SpeakerProf. Bertram Jacobs, Director of the School of Life Sciences, Arizona State University,Tempe Host: Chuck Samuel
Date and LocationWednesday March 14, 2018 11:00am to 12:00pm
Poxviruses are amongst the most interferon-resistant viruses that have been characterized. The vaccinia virus E3L gene is essential for interferon-resistance. One of the main functions of E3L encoded proteins is to bind to and sequester the viral pathogen-associated molecular pattern (PAMP), A-form dsRNA. However, most poxvirus E3L–like genes encode a second nucleic acid binding domain, capable of recognizing Z-form nucleic acid.
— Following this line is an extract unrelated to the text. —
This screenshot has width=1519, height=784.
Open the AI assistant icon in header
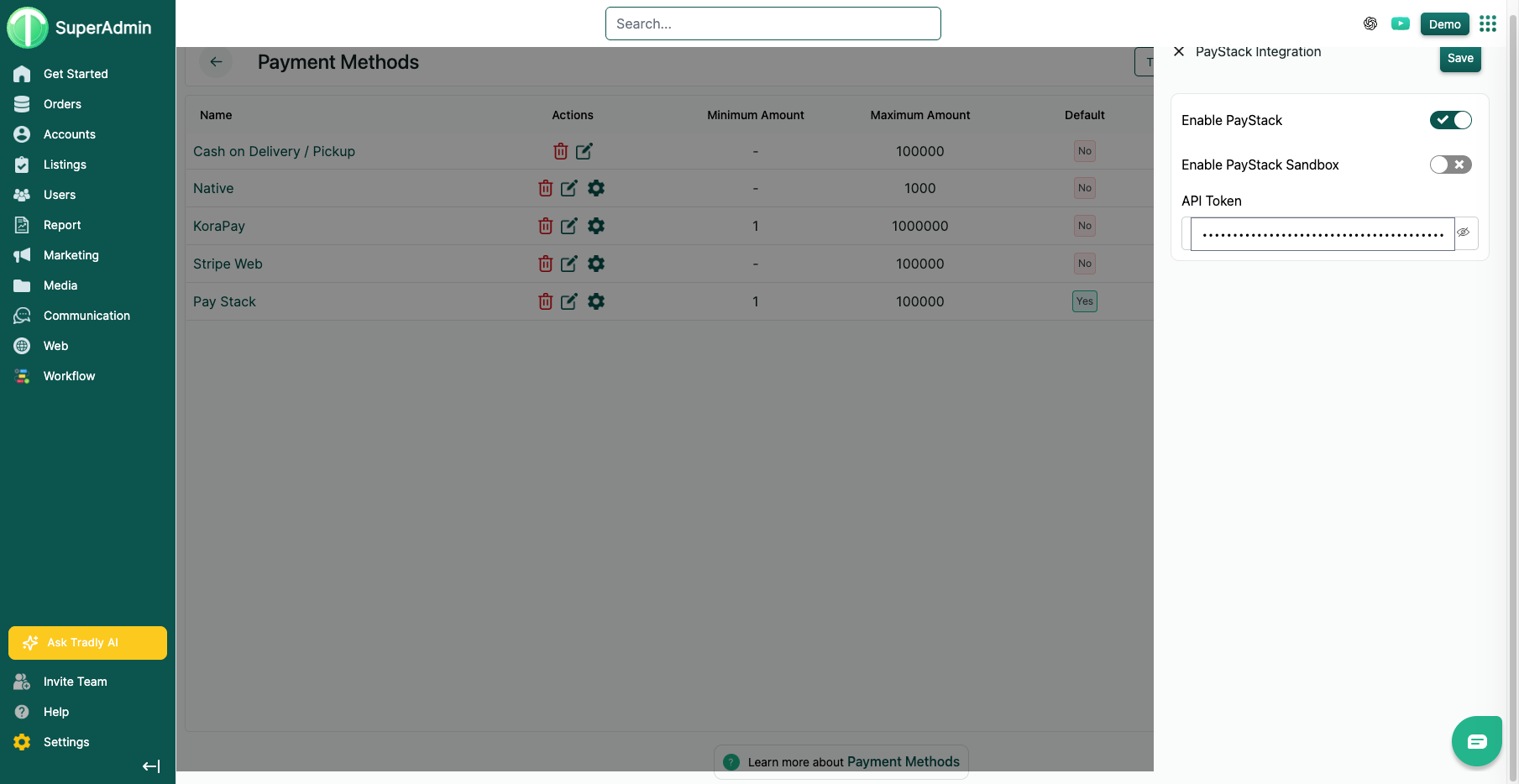click(1370, 24)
Our recent data demonstrates that this Z-NA binding domain of E3 proteins is essential for interferon-resistance, by inhibiting pre-mature program necrotic cell death. The cellular Z-NA binding protein, DAI, is essential for induction of necrotic cell death in response to vaccinia virus infection. Thus, vaccinia virus appears to induce Z-form nucleic acid as a PAMP, that is recognized by the cellular pattern recognition receptor, DAI. The vaccinia virus E3 Z-NA binding domain inhibits induction of pre-mature programmed necrosis, presumably by binding to the virus induced Z-form nucleic acid PAMP. The human pathogen, monkeypox virus, is one of the few chordopoxviruses that do not encode a fully functional Z-NA binding domain. Monkeypox virus appears to have evolved mechanisms to partially prevent induction of programmed necrosis in infected cells. Nonetheless, monkeypox virus induces increased pathogenesis in mice deficient in programmed necrosis. Thus, sequestering Z-form nucleic acid appears to be important for poxvirus-induced pathogenesis.